Canção do Amor Demais is a 1958 album by Elizete Cardoso. It is often considered the first bossa nova album, and contains the first recordings of João Gilberto's guitar beat, which became a staple of bossa nova. Gilberto played guitar on "Chega de Saudade" and "Outra Vez".

The music was composed by Vinícius de Moraes and Tom Jobim. Despite its historical importance, and although it was noticed by prominent people in the recording industry, the album's commercial impact was limited. It was released on the small Festa label, which had previously primarily made recordings featuring spoken poetry, and only two thousand copies were initially pressed. Cardoso was already recognized as one of the best singers Brazil had produced, but was not usually classified as a bossa singer; she was later featured on the legendary Black Orpheus soundtrack, another bossa landmark. The album was reissued in 1999.

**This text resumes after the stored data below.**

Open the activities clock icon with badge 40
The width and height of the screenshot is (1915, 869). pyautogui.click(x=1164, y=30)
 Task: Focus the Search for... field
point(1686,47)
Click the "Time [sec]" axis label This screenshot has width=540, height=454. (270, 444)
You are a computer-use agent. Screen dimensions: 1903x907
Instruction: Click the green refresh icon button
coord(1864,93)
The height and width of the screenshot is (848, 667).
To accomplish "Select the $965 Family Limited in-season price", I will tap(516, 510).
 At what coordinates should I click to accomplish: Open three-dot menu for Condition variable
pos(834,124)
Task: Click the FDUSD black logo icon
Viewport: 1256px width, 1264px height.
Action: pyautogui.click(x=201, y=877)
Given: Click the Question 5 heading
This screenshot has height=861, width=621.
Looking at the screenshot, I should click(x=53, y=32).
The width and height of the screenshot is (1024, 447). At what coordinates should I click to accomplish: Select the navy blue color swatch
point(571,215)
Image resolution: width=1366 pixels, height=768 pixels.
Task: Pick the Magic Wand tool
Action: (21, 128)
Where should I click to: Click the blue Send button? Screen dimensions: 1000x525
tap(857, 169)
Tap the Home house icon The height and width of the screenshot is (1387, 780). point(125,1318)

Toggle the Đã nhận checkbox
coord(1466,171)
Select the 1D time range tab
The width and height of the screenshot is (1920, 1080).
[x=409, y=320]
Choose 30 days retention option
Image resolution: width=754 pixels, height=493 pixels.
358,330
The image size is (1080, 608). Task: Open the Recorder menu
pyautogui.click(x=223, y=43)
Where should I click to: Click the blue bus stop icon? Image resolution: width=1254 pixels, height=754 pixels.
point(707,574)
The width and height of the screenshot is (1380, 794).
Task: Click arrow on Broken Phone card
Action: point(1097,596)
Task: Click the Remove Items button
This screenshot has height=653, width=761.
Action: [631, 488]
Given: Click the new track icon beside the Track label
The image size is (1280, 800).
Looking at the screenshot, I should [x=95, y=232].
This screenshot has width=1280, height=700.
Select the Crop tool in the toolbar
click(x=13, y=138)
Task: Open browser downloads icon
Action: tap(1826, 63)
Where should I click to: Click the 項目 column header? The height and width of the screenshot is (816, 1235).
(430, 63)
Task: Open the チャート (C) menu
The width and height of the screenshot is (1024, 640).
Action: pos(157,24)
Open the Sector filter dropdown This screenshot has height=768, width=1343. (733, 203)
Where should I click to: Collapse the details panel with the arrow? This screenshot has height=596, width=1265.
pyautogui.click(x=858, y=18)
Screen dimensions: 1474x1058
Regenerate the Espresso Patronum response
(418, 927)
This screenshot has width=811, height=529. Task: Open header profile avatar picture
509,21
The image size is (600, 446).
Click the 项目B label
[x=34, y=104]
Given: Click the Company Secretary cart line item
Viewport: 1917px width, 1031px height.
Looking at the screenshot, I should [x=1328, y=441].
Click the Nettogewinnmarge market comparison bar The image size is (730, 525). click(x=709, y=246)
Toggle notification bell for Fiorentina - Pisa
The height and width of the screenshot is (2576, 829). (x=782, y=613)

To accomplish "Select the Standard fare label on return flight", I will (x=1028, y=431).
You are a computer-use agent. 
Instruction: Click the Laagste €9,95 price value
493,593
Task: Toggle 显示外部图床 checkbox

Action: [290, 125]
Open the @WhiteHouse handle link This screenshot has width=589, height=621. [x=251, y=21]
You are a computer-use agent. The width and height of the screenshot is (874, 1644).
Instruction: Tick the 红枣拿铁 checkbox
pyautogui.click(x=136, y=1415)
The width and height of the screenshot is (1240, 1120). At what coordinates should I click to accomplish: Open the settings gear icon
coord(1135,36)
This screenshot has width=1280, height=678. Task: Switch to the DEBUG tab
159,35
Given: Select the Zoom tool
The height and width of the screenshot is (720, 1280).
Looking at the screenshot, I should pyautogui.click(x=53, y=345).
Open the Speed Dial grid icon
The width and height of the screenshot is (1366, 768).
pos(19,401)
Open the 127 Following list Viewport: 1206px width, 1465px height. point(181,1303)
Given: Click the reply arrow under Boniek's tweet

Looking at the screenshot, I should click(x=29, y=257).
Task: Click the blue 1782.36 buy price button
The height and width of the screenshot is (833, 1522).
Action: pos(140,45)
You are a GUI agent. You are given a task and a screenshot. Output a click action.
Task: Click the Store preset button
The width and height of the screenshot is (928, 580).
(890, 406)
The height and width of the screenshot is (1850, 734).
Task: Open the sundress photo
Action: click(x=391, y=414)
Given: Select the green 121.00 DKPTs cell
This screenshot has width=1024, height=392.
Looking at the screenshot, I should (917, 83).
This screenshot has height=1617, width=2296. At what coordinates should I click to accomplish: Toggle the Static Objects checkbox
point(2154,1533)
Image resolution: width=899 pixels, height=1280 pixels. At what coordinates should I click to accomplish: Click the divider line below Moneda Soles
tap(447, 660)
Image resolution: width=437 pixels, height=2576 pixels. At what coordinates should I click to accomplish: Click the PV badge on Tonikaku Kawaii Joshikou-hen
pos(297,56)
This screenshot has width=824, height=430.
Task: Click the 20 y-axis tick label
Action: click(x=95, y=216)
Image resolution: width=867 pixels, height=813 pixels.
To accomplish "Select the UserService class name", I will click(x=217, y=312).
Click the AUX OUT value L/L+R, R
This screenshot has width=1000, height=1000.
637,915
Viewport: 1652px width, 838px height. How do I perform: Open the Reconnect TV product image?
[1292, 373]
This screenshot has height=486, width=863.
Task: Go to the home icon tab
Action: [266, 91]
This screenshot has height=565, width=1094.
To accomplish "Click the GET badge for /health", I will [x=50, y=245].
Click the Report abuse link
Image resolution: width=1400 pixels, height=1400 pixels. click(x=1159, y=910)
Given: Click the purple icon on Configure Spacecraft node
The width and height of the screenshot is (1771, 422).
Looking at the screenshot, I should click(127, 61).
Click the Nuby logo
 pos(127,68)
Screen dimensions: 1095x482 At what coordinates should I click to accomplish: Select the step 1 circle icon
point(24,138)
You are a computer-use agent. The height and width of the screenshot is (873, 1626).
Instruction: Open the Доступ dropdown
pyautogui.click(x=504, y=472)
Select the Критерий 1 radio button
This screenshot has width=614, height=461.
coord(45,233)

The album was listed by Rolling Stone Brazil as one of the 100 best Brazilian albums in history.

Professional ratings
Review scores
| Source | Rating |
| PopMatters | Star |

==Track listing==
1. Chega de Saudade
2. Serenata do Adeus
3. As Praias Desertas
4. Caminho de Pedra
5. Luciana
6. Janelas Abertas
7. Eu Não Existo Sem Você
8. Outra Vez
9. Medo de Amar
10. Estrada Branca
11. Vida Bela
12. Modinha
13. Canção do Amor Demais

Tracks #2 and #9 by Vinicius de Moraes, #3 and #8 by Tom Jobim. All other tracks by Tom Jobim/Vinicius de Moraes.

==Performer credits==
- Elizete Cardoso - vocal
- Antonio Carlos Jobim - arrangements, direction, and piano
- João Gilberto - guitar
- Irany Pinto - violin and conductor
- Nicolino Copia (Copinha) - flute
- Gaúcho & Maciel - trombones
- Herbert - trumpet
- Vidal - bass
- Juquinha - drums
- Seven violins, two violas, and two cellos, unidentified
- J. Gilberto, A.C. Jobim, and Walter Santos - chorus on "Chega de Saudade"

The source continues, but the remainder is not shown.